- Data supplied:
________________________
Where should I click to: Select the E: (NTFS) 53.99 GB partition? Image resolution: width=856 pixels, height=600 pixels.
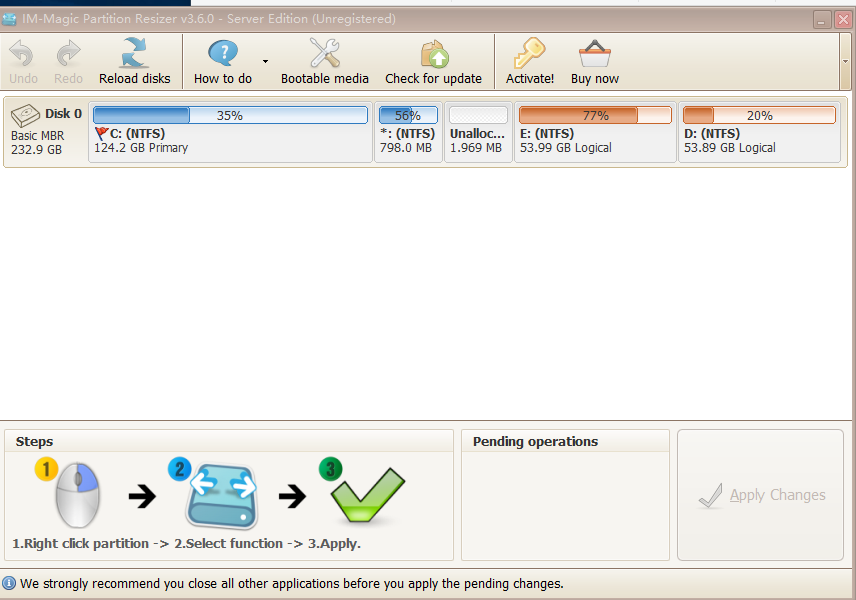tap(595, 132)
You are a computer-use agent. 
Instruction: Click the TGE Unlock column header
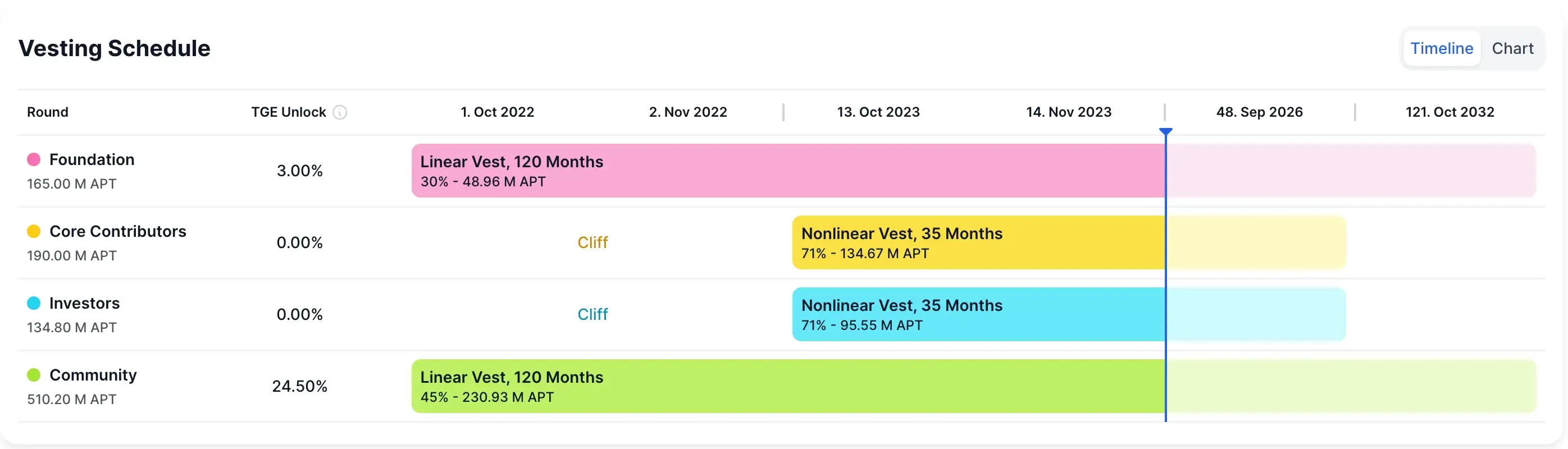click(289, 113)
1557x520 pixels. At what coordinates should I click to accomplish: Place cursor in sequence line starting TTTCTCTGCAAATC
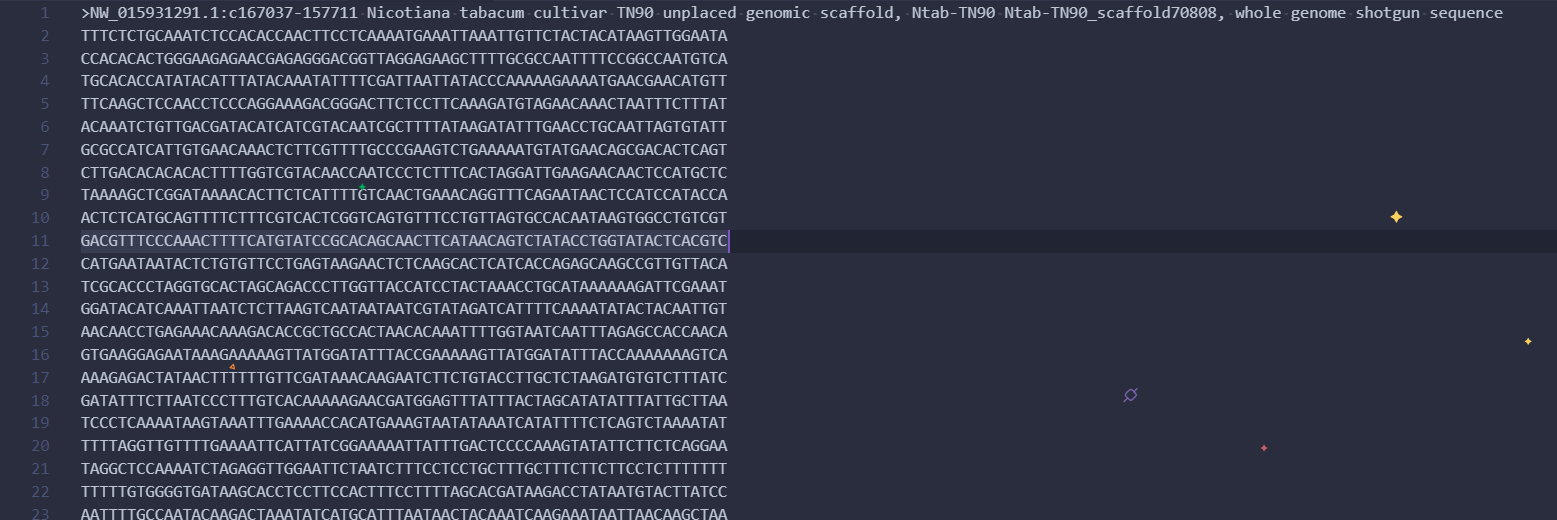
________________________
- Description of the task: Set the pictures aside and repeat only the lines from the one containing "Instruction: Click the" through the last line of the entries above, exactly as they stand.

- Response below:
Instruction: Click the TGE Unlock column header
click(289, 113)
1557x520 pixels. At what coordinates should I click to accomplish: Place cursor in sequence line starting TTTCTCTGCAAATC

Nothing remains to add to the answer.